WHAT THE TASK ASKS.
Each record below is to be restated word for word.
BEGIN DATA PROVIDED
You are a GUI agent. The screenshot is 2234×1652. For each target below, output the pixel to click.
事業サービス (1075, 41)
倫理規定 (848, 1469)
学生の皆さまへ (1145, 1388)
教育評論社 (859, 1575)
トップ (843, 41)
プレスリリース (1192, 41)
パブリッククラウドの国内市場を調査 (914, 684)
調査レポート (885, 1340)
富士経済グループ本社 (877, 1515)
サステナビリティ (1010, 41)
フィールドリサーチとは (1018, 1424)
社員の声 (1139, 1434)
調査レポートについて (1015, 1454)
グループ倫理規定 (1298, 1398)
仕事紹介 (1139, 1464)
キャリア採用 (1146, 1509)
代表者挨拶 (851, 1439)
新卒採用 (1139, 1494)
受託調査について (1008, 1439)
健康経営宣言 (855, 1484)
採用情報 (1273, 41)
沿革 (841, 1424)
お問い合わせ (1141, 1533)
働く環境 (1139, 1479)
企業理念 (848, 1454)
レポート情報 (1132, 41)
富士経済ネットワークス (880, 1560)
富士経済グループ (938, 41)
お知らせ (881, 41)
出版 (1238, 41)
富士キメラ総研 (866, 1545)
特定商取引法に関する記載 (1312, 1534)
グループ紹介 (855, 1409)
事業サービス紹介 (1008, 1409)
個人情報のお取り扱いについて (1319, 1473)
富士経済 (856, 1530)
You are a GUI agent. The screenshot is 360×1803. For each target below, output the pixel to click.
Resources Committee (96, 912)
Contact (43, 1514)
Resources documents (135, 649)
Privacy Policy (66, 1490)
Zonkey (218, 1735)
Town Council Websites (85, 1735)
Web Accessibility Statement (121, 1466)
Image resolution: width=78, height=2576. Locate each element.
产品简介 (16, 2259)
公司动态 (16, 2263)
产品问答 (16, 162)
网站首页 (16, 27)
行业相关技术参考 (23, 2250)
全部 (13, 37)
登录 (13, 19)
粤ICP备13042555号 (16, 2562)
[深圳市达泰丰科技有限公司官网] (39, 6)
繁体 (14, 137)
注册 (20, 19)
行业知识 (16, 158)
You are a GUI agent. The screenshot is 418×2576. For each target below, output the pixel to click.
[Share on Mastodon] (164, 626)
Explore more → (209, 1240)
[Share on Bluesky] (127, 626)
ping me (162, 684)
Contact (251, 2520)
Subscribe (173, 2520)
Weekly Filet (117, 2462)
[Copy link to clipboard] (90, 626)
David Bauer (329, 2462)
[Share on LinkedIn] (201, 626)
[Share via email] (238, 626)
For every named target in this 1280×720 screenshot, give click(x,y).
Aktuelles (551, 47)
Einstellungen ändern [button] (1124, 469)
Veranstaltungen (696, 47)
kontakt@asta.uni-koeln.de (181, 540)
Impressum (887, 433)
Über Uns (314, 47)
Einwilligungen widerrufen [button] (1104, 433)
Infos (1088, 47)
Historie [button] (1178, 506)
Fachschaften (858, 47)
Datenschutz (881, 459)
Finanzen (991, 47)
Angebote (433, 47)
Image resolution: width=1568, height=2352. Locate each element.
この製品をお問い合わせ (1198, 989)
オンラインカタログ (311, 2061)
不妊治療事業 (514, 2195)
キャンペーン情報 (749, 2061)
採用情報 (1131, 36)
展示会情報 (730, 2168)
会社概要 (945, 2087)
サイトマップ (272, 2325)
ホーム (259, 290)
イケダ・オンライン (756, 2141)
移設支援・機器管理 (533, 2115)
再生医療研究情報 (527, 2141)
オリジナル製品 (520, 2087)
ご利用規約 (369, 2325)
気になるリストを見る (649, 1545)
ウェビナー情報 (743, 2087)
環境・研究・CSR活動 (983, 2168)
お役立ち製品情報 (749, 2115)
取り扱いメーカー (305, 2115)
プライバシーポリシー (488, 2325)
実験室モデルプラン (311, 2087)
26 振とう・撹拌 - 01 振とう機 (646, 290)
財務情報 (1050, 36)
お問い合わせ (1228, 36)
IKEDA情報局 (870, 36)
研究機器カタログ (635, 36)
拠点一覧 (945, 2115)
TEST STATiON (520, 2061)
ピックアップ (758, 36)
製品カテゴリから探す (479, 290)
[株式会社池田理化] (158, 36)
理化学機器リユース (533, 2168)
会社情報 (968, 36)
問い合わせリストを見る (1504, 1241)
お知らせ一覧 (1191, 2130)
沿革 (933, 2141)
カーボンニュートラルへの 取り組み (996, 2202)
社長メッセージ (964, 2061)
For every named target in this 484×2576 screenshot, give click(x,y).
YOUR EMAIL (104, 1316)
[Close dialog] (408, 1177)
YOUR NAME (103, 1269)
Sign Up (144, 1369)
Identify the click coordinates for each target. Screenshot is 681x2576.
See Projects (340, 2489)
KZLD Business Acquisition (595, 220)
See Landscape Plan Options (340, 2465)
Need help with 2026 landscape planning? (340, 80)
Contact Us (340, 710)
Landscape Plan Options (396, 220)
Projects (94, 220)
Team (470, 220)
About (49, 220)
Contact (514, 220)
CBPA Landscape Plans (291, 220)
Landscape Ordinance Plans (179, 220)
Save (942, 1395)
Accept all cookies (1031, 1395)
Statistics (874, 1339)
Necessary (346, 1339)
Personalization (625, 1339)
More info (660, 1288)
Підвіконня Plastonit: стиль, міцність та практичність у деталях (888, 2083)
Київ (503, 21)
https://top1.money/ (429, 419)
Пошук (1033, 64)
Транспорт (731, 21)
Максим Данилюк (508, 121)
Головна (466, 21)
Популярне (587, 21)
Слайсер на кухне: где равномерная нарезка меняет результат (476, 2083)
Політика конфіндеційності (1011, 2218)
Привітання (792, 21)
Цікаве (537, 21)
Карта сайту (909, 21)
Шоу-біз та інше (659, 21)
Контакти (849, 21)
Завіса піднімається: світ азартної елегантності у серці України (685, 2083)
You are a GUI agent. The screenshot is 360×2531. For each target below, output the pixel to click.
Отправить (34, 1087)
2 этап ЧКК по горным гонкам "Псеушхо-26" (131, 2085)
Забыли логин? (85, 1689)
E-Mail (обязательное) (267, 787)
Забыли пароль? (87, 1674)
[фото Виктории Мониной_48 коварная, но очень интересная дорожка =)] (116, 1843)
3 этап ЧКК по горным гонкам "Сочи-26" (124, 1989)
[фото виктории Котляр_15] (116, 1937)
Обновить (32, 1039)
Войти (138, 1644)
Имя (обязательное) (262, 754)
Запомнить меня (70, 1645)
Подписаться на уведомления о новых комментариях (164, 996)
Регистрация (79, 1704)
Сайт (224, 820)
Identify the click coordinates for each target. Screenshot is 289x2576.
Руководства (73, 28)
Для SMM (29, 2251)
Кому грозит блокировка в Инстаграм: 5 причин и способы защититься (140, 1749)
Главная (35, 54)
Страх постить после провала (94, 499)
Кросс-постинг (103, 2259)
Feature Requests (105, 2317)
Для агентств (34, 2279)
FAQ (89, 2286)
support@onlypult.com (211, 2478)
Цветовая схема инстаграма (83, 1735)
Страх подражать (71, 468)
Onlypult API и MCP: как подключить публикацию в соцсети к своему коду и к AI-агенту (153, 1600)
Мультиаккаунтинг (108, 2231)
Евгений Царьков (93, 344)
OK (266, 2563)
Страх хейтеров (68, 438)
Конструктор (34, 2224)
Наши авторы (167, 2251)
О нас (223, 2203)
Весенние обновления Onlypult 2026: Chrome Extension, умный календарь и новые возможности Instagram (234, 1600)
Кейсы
END DATA PROVIDED
SOLUTION TO THE PROBLEM.
You are a GUI agent. The screenshot is 2234×1652. For each target below, output the pixel to click.
事業サービス (1075, 41)
倫理規定 (848, 1469)
学生の皆さまへ (1145, 1388)
教育評論社 (859, 1575)
トップ (843, 41)
プレスリリース (1192, 41)
パブリッククラウドの国内市場を調査 (914, 684)
調査レポート (885, 1340)
富士経済グループ本社 (877, 1515)
サステナビリティ (1010, 41)
フィールドリサーチとは (1018, 1424)
社員の声 (1139, 1434)
調査レポートについて (1015, 1454)
グループ倫理規定 (1298, 1398)
仕事紹介 (1139, 1464)
キャリア採用 (1146, 1509)
代表者挨拶 (851, 1439)
新卒採用 (1139, 1494)
受託調査について (1008, 1439)
健康経営宣言 (855, 1484)
採用情報 (1273, 41)
沿革 (841, 1424)
お問い合わせ (1141, 1533)
働く環境 (1139, 1479)
企業理念 (848, 1454)
レポート情報 (1132, 41)
富士経済ネットワークス (880, 1560)
富士経済グループ (938, 41)
お知らせ (881, 41)
出版 (1238, 41)
富士キメラ総研 (866, 1545)
特定商取引法に関する記載 (1312, 1534)
グループ紹介 (855, 1409)
事業サービス紹介 (1008, 1409)
個人情報のお取り扱いについて (1319, 1473)
富士経済 (856, 1530)
You are a GUI agent. The screenshot is 360×1803. For each target below, output the pixel to click.
Resources Committee (96, 912)
Contact (43, 1514)
Resources documents (135, 649)
Privacy Policy (66, 1490)
Zonkey (218, 1735)
Town Council Websites (85, 1735)
Web Accessibility Statement (121, 1466)
Image resolution: width=78, height=2576. Locate each element.
产品简介 (16, 2259)
公司动态 (16, 2263)
产品问答 (16, 162)
网站首页 (16, 27)
行业相关技术参考 (23, 2250)
全部 (13, 37)
登录 (13, 19)
粤ICP备13042555号 (16, 2562)
[深圳市达泰丰科技有限公司官网] (39, 6)
繁体 (14, 137)
注册 (20, 19)
行业知识 (16, 158)
You are a GUI agent. The screenshot is 418×2576. For each target below, output the pixel to click.
[Share on Mastodon] (164, 626)
Explore more → (209, 1240)
[Share on Bluesky] (127, 626)
ping me (162, 684)
Contact (251, 2520)
Subscribe (173, 2520)
Weekly Filet (117, 2462)
[Copy link to clipboard] (90, 626)
David Bauer (329, 2462)
[Share on LinkedIn] (201, 626)
[Share via email] (238, 626)
For every named target in this 1280×720 screenshot, give click(x,y).
Aktuelles (551, 47)
Einstellungen ändern [button] (1124, 469)
Veranstaltungen (696, 47)
kontakt@asta.uni-koeln.de (181, 540)
Impressum (887, 433)
Über Uns (314, 47)
Einwilligungen widerrufen [button] (1104, 433)
Infos (1088, 47)
Historie [button] (1178, 506)
Fachschaften (858, 47)
Datenschutz (881, 459)
Finanzen (991, 47)
Angebote (433, 47)
Image resolution: width=1568, height=2352. Locate each element.
この製品をお問い合わせ (1198, 989)
オンラインカタログ (311, 2061)
不妊治療事業 (514, 2195)
キャンペーン情報 (749, 2061)
採用情報 (1131, 36)
展示会情報 (730, 2168)
会社概要 (945, 2087)
サイトマップ (272, 2325)
ホーム (259, 290)
イケダ・オンライン (756, 2141)
移設支援・機器管理 (533, 2115)
再生医療研究情報 (527, 2141)
オリジナル製品 (520, 2087)
ご利用規約 (369, 2325)
気になるリストを見る (649, 1545)
ウェビナー情報 (743, 2087)
環境・研究・CSR活動 (983, 2168)
お役立ち製品情報 (749, 2115)
取り扱いメーカー (305, 2115)
プライバシーポリシー (488, 2325)
実験室モデルプラン (311, 2087)
26 振とう・撹拌 - 01 振とう機 (646, 290)
財務情報 (1050, 36)
お問い合わせ (1228, 36)
IKEDA情報局 (870, 36)
研究機器カタログ (635, 36)
拠点一覧 (945, 2115)
TEST STATiON (520, 2061)
ピックアップ (758, 36)
製品カテゴリから探す (479, 290)
[株式会社池田理化] (158, 36)
理化学機器リユース (533, 2168)
会社情報 (968, 36)
問い合わせリストを見る (1504, 1241)
お知らせ一覧 (1191, 2130)
沿革 (933, 2141)
カーボンニュートラルへの 取り組み (996, 2202)
社長メッセージ (964, 2061)
For every named target in this 484×2576 screenshot, give click(x,y).
YOUR EMAIL (104, 1316)
[Close dialog] (408, 1177)
YOUR NAME (103, 1269)
Sign Up (144, 1369)
Identify the click coordinates for each target. Screenshot is 681x2576.
See Projects (340, 2489)
KZLD Business Acquisition (595, 220)
See Landscape Plan Options (340, 2465)
Need help with 2026 landscape planning? (340, 80)
Contact Us (340, 710)
Landscape Plan Options (396, 220)
Projects (94, 220)
Team (470, 220)
About (49, 220)
Contact (514, 220)
CBPA Landscape Plans (291, 220)
Landscape Ordinance Plans (179, 220)
Save (942, 1395)
Accept all cookies (1031, 1395)
Statistics (874, 1339)
Necessary (346, 1339)
Personalization (625, 1339)
More info (660, 1288)
Підвіконня Plastonit: стиль, міцність та практичність у деталях (888, 2083)
Київ (503, 21)
https://top1.money/ (429, 419)
Пошук (1033, 64)
Транспорт (731, 21)
Максим Данилюк (508, 121)
Головна (466, 21)
Популярне (587, 21)
Слайсер на кухне: где равномерная нарезка меняет результат (476, 2083)
Політика конфіндеційності (1011, 2218)
Привітання (792, 21)
Цікаве (537, 21)
Карта сайту (909, 21)
Шоу-біз та інше (659, 21)
Контакти (849, 21)
Завіса піднімається: світ азартної елегантності у серці України (685, 2083)
You are a GUI agent. The screenshot is 360×2531. For each target below, output the pixel to click.
Отправить (34, 1087)
2 этап ЧКК по горным гонкам "Псеушхо-26" (131, 2085)
Забыли логин? (85, 1689)
E-Mail (обязательное) (267, 787)
Забыли пароль? (87, 1674)
[фото Виктории Мониной_48 коварная, но очень интересная дорожка =)] (116, 1843)
3 этап ЧКК по горным гонкам "Сочи-26" (124, 1989)
[фото виктории Котляр_15] (116, 1937)
Обновить (32, 1039)
Войти (138, 1644)
Имя (обязательное) (262, 754)
Запомнить меня (70, 1645)
Подписаться на уведомления о новых комментариях (164, 996)
Регистрация (79, 1704)
Сайт (224, 820)
Identify the click coordinates for each target. Screenshot is 289x2576.
Руководства (73, 28)
Для SMM (29, 2251)
Кому грозит блокировка в Инстаграм: 5 причин и способы защититься (140, 1749)
Главная (35, 54)
Страх постить после провала (94, 499)
Кросс-постинг (103, 2259)
Feature Requests (105, 2317)
Для агентств (34, 2279)
FAQ (89, 2286)
support@onlypult.com (211, 2478)
Цветовая схема инстаграма (83, 1735)
Страх подражать (71, 468)
Onlypult API и MCP: как подключить публикацию в соцсети к своему коду и к AI-агенту (153, 1600)
Мультиаккаунтинг (108, 2231)
Евгений Царьков (93, 344)
OK (266, 2563)
Страх хейтеров (68, 438)
Конструктор (34, 2224)
Наши авторы (167, 2251)
О нас (223, 2203)
Весенние обновления Onlypult 2026: Chrome Extension, умный календарь и новые возможности Instagram (234, 1600)
Кейсы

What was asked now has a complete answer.